Sunday, September 07, 2014

Day 60 - There are no words

My former teacher Christopher Fox, posted a link to this article on Facebook today: Q&A with Stuart Dunlop | People | Times Higher Education pointing out that the interviewee had just been appointed as a director of music in a university that had shut down its music department.

How does one direct music in a university without a music department? The answer is quite simple, and the reasoning behind it can be read between the lines in the interview. He states that the UEA has made a 'substantial commitment to music', which may seem like a contradiction in light of the departmental closure, but it depends on how you define 'music'.

Stuart Dunlop states clearly that he believes that music 'should have a place in the heart of every university' but dodges questions about whether music is a serious academic subject.

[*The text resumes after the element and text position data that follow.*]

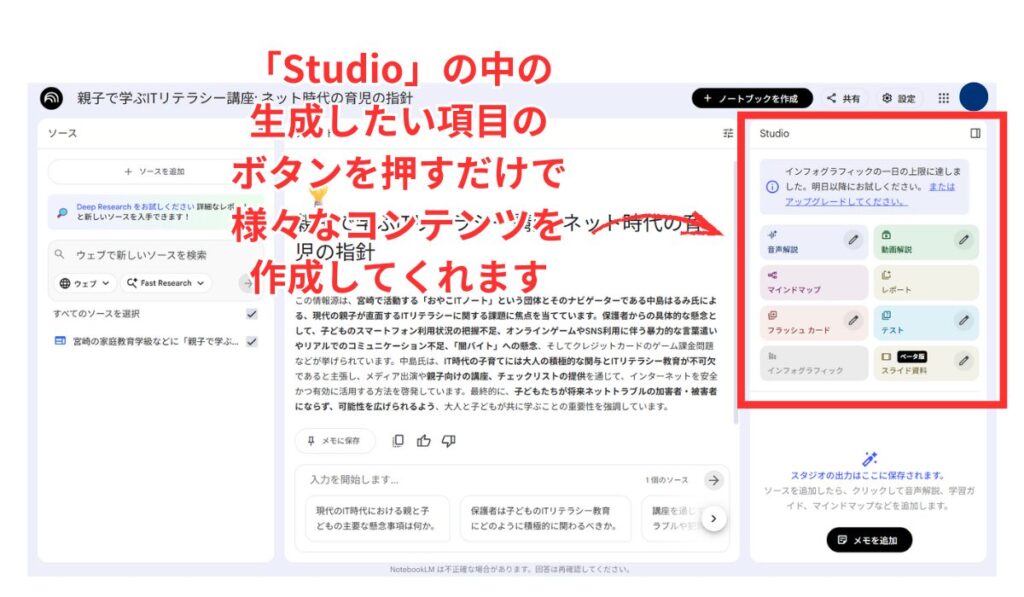This screenshot has width=1024, height=597.
Task: Add a note with メモを追加 button
Action: [x=869, y=540]
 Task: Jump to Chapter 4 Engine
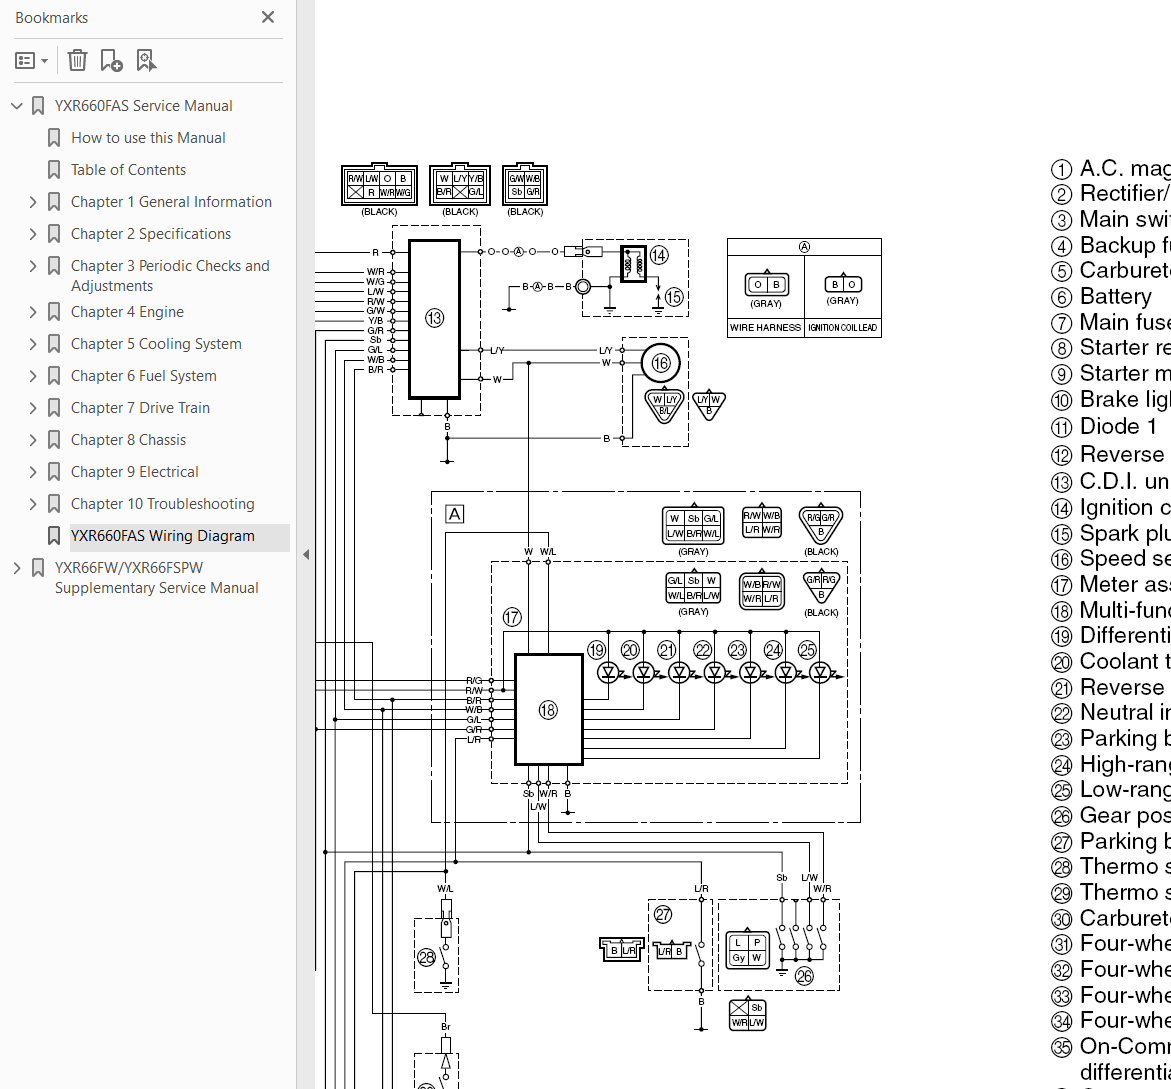(x=127, y=312)

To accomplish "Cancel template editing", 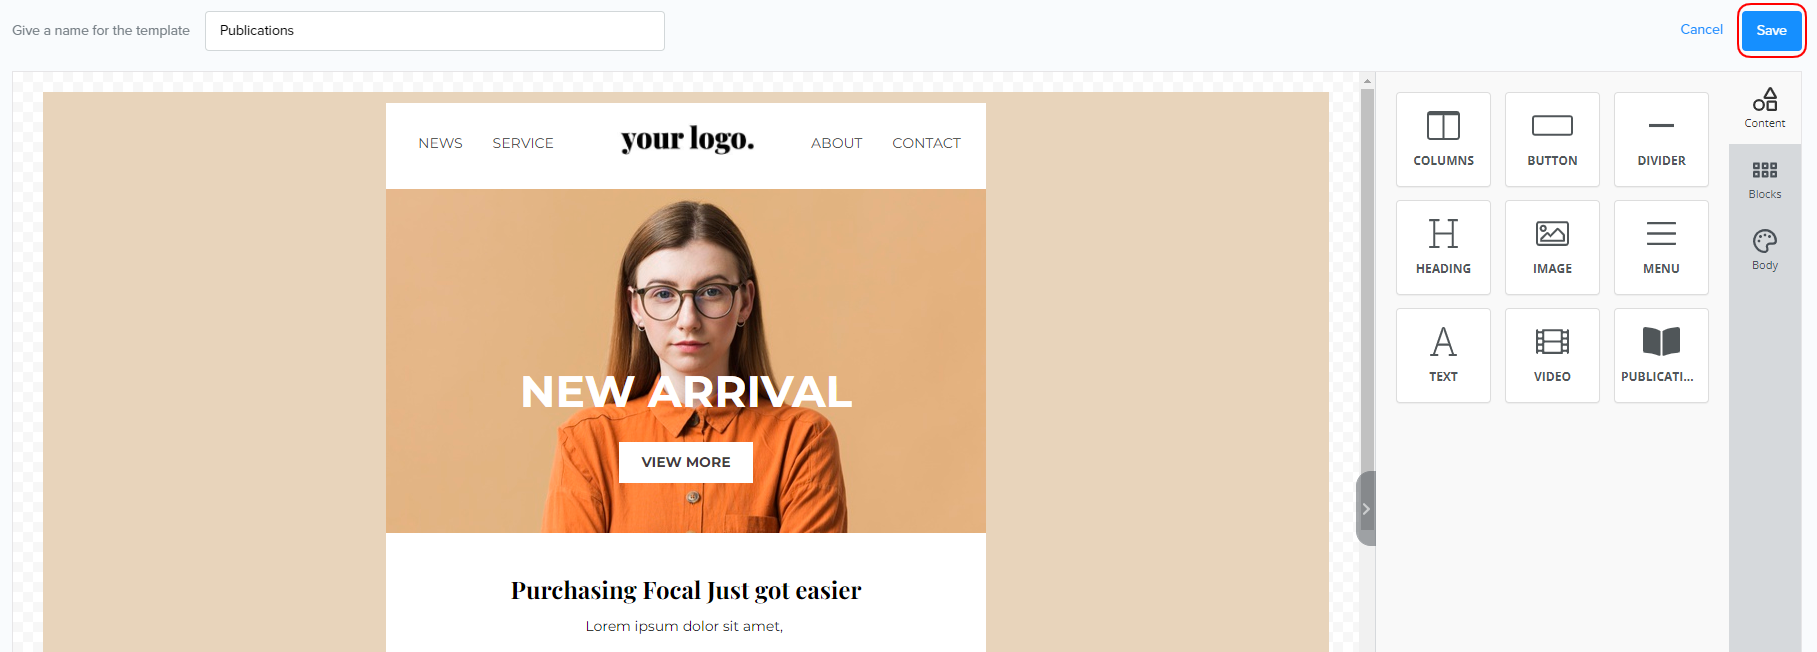I will [1701, 30].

In fact, his dodging of the question is so left field (anecdote about a Stuart Bedford programme note) that it masks his real answer which is 'of course music isn't a serious academic subject - it isn't an academic subject'. He believes that reading about music (or presumably thinking about it) is missing the point. Music is all about the listening.

For a performer, this is a bit of a strange thing to be saying, but seems to be at the heart of his mission - it's not about teaching performance; it's about creating an outward-facing visible musical presence for the university, rather as corporations might hire a string quartet for a function or sponsor the local music festival.

And although one could interpret his response to the question about 'Eureka moments' as a rather weak attempt at a joke, it also contains a rather anti-intellectual barb that seems peculiar for someone who is supposed to be working alongside academics. The disjuncture between the questions and the answers is striking, with the questions aimed at an academic and the answers replied to by someone who see himself more as part of a professional services/outreach team.

It is also interesting to read this in the light of a provocative question I asked at yesterday's NMS day as to whether universities should be functioning as knowledge hubs for the wider community rather than simply servicing their 'paying customers'.

In case there is any confusion, this is not what I meant.